The Human Dignity Principle
The human dignity principle states that every individual has equal value and equal rights, regardless of personal characteristics and function in society. It is inconsistent with this principle to allow needs to be pushed aside because of, say, chronological age, gender, lifestyle , or socioeconomic circumstances. This principle is easy to embrace but nevertheless raises questions in OT practice. Should an OT prioritise, for example, a person aged 55 (working age) over a 70-year-old retiree? In many countries, there are no seldom age-related borders for cross-professional rehabilitation in specialized teams. Or could one claim that children should automatically have high-priority access to OT? The principle also forbids positive discrimination, which is to give high priorities only because of age.

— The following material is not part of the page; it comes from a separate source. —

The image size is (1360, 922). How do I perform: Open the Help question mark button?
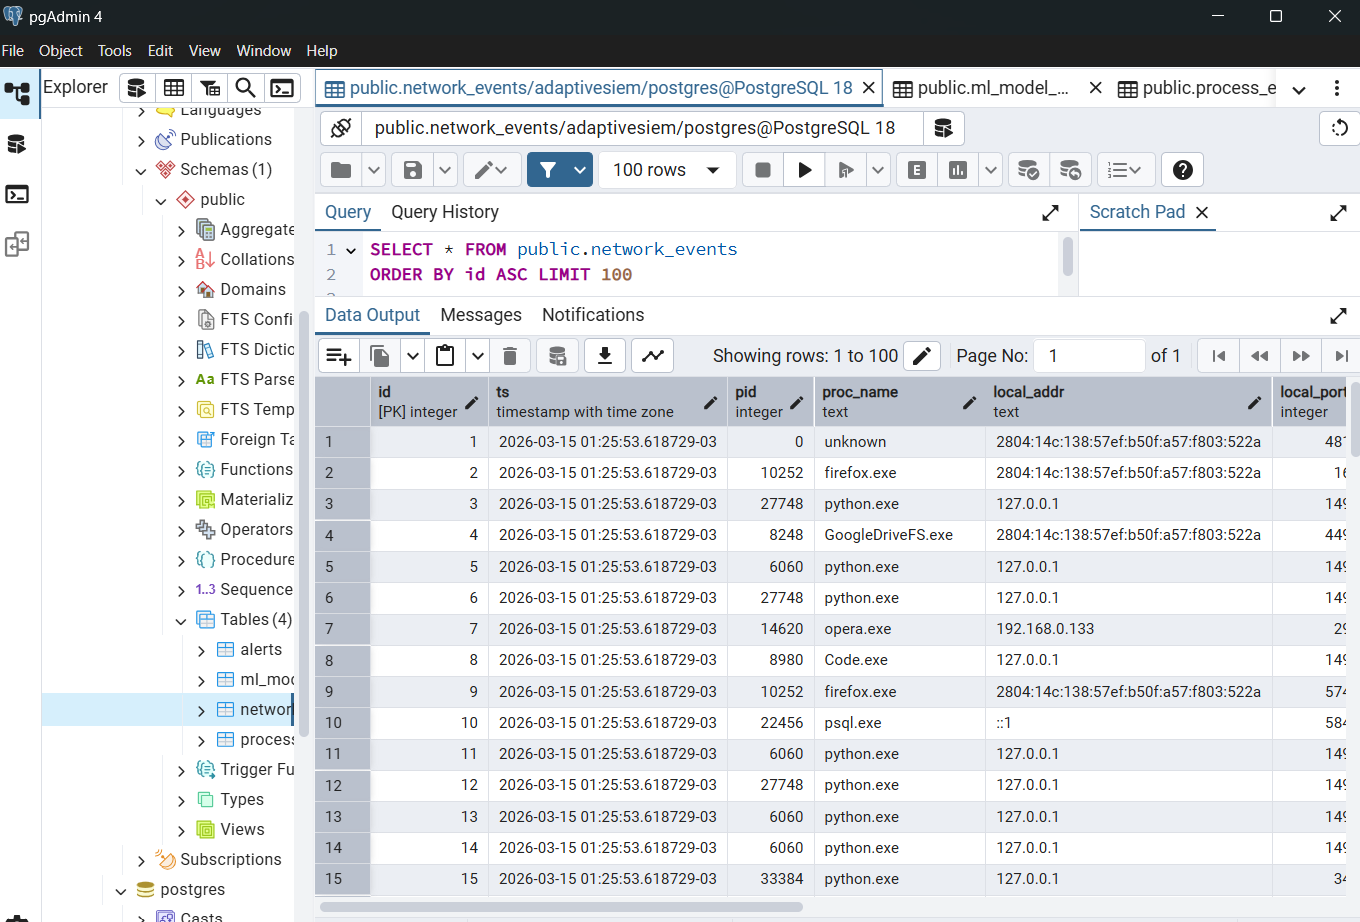point(1182,169)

Another dilemma lies in choosing between people who have or those who do not have a functioning social network. The social circumstances of an OT’s patients are often highly relevant and must be considered because an individual’s functioning and disability occur in contexts that could be facilitators or barriers. In the World Health Organization’s framework for measuring health and disability, the International Classification of Functioning, Disability, and Health (ICF), environmental factors are essential (WHO 2001).
The human dignity principle addresses only factors that should not determine the priorities, and therefore it must be supplemented with additional guidance.
The Needs-Solidarity Principle
Needs are a central priority principle almost worldwide. In Sweden, the needs-solidarity principle means that when it is necessary to prioritise among effective interventions, more health-care resources should be given to those in greatest need, those with the most severe conditions, and those with the lowest quality of life . This applies even if not everyone can have their needs met in part or at all. The concept of need here entails a gap between one’s current and one’s desired state of health and that care (e.g. occupational therapy) is necessary to achieve the desired state of health. It means that both the severity of the disability and the patient’s potential to benefit from an intervention must be integrated into the assessment for prioritisation.